August 10, 2005 by Jeff Shepard

Green Power Technologies Ltd. (GPT, Rehovot, Israel), a power management IC company that designs and develops power-factor correction (PFC) products and power management ICs for the power supply industry, has decided to sue Infineon Technologies AG in a German court over claims that Infineon stole GPT's idea for a product prototype.

GPT CEO Eitan Cohen stated, "At a very early stage, we realized that to make a breakthrough the company needed a large strategic partner, which would manufacture and sell the components in suitable markets. We had a working product prototype that proved the technology. At that point, in 2000, the company had already applied for three patents, and the prototype enabled us to offer the product to large companies."

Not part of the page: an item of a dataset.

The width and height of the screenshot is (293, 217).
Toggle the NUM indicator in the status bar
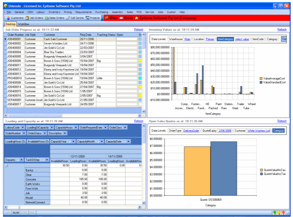[x=15, y=213]

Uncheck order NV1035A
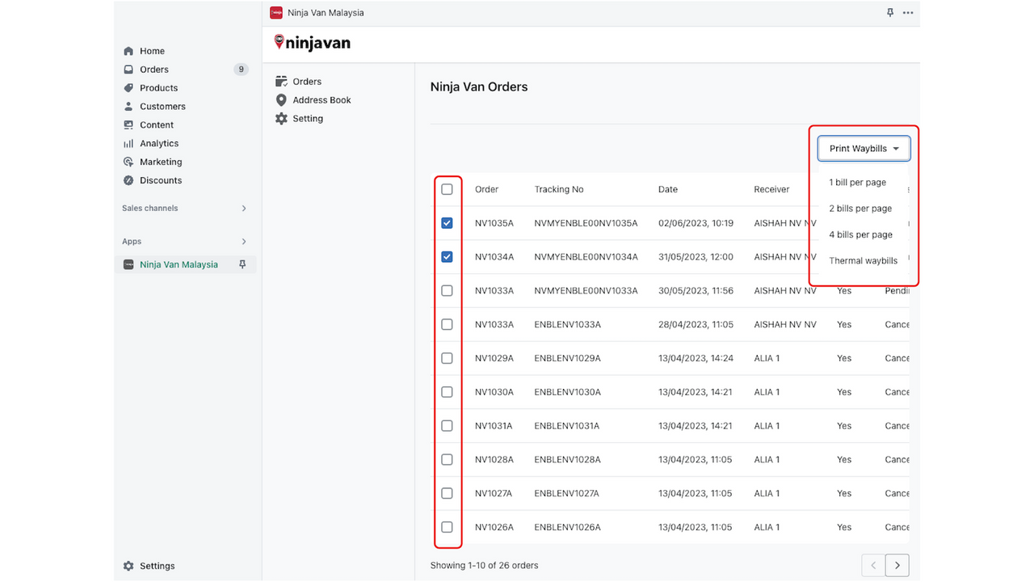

In 2001, GPT launched a financing round for private investors and signed on Formula Ventures to invest in the company. At the same time, GPT opened negotiations with Infineon. GPT claims that as the two companies were close to signing a draft agreement (after sending Infineon a 180-page draft detailing its core technology, as well as everything needed for design and production, and the signing of a number of confidentiality agreements), Infineon announced that it was closing down the project due to a lack of human and financial resources, effectively ending the relationship in September 2001. GPT changed its business model, decided to launch its own production, and began seeking a partner. It began talks with Delta Electronics Inc. (Taiwan) and an agreement was reached, including the injection of several million dollars into GPT. Delta Electronics withdrew from the agreement when it realized that Infineon had launched a product similar to GPT's at half the price.

Infineon has rejected GPT's allegations, stating, "GPT's allegations are not new, and Infineon rejects them out of hand as groundless." Reportedly, the two companies met twice in Munich, where GPT was offered monetary compensation, which it refused. In 2003, GPT filed papers against Infineon in the Munich Regional Court for breach of a confidentiality agreement and unfair competition. Infineon filed a lawsuit in the US Federal Court for the District of Columbia against GPT's patents in response, for allegedly being inadmissible. The two cases have been proceeding in parallel over the past 18 months. In April 2005, the Munich Regional Court appointed a technical expert to advise the judges; a ruling will take from three to six months after the expert gives his opinion to the German court. During proceedings in the US case, confidential Infineon documents were discovered that indicate that there are grounds for GPT's claims. The US court ruled in favor of sending the documents to the German court, despite Infineon's objection.